Hai sobat,, dulur-dulur sadayana. Please baca lagi catatan yang saya tag di media jejaring facebook kali ini. Ini bukan lanjutan dari diskursus psikografi agama selanjutnya, melainkan ini hanyalah sebuah analisis media dari kisruh pemberitaan yang hangat akhir-akhir ini. Apa lagi kalau bukan video mesum Luna-Ariel-Cut Tari. Saya terinspirasi untuk melakukan analisis media ini bukan karena sudah mampu mengkritisi pemberitaan media, tapi saya mencoba mengaplikasikan pengetahuan yang saya baca mengenai Analisis Wacana dalam buku Eriyanto. So, baca dan kritisi kesalahan saya ok.. untuk peningkatan prestasi donks!!!

Sudah dua minggu terakhir ini, bnagsa Indonesia menyaksikan sandiwara cinta yang terjadi antara Luna Maya dengan Ariel sang pentolan grup Band Peter Pan yang konon menurut kabarnya kini telah berganti nama. Sandiwara ini saya katakan sebagai bagian dari komunikasi public mereka sebagai entertainer. Mengapa saya katakan komunikasi public…? Sebab dengan kejadian ini setidaknya akan semakin meningkatkan, mempengaruhi, meyakinkan, memberi informasi atau bahkan menjadi penghibur dari popularitas yang selama ini telah mereka genggam, walaupun mungkin dengan cara yang tidak manusiawi. Wallahu a’lam. Yang jelas, sebelum semuanya terbukti kita gunakan asas hukum praduga tak bersalah…. Sepakat?

Namun, dalam kesempatan kali ini, saya mencoba mengkritisi hingar bingar merebaknya video mesum mereka dalam perspektif komunikasi. Terlepas dari apakah saya setuju dengan video tersebut ataukah tidak… ya kita lihat diskursus di bawah ini..

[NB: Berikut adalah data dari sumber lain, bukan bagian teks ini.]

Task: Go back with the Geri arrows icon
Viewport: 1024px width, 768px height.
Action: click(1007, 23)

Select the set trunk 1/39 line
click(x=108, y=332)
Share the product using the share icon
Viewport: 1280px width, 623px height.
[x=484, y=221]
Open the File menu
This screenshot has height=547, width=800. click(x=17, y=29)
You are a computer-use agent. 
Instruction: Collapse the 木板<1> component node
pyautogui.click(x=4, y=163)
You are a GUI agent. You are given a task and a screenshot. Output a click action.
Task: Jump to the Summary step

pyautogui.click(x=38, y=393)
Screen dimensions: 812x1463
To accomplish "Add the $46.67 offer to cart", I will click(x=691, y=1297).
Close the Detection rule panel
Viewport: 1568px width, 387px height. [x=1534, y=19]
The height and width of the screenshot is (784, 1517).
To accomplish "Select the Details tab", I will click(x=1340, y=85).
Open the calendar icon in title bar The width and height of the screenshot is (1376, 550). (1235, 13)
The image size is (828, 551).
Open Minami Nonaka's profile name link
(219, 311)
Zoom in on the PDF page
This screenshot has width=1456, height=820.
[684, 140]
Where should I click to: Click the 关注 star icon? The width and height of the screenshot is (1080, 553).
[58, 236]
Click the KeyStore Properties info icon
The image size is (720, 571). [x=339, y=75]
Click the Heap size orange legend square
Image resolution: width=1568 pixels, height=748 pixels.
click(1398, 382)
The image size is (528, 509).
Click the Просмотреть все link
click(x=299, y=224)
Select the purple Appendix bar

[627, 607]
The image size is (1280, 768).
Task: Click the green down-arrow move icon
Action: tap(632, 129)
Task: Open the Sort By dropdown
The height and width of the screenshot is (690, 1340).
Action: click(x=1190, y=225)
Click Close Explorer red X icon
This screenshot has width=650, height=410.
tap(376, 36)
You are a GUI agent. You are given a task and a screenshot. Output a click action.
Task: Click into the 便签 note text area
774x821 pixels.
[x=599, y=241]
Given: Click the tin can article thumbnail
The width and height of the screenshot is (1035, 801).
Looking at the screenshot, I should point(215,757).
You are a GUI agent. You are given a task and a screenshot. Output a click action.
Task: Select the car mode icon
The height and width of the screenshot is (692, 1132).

Dalam buku analisis media, karangan Eriyanto, dapat saya katakan bahwa apa saja yang terjadi pada ketiga artis papan atas tersebut yang semula dimaksudkan untuk memberitakan aib mereka, ternyata malah sebaliknya. Apa yang mereka lakukan justeru akan semakin meningkatkan popularitas mereka dalam dunia entertainment. Analisis yang saya gunakan kalia ini ialah dengan meminjam teori Discourses analysis dari Antonio Gramsci. Dalam teori tersebut di katakan bahwasanya ketika sebuah media memberitakan seorang subjek dengan latar belakang peristiwa yang terjadi pada subjek tersebut, dan lantas apa-apa yang media beritakan semakin gencar dilakukan, maka subjek yang semula diabaikan akan menimbulkjan efek penasaran bagi para komunikan yang menerima pesan dari media tersebut. Alhasil, popularitas dari subjek yang diberitakan akan semakin mencuat jauh ke permukaan. Begitu juga, ketika media memberitakan dengan bahasa yang berbeda yang lebih manusiawi dari pada yang semestinya dilakukan dengan bersandar pada fakta yang terjadi. Maka, Sesuatu yang seharusnya dianggap hina dina oleh komunikan, karena dikemas dengan bahasa yang lebih halus, maka hasilnya, sesuatu yang seharusnya hina itu malah menjadi suatu keprihatinan. Alhasil, si pelaku yang seharusnya menjadi sorotan utama malah dijadikan sebagai korban. Layakkah?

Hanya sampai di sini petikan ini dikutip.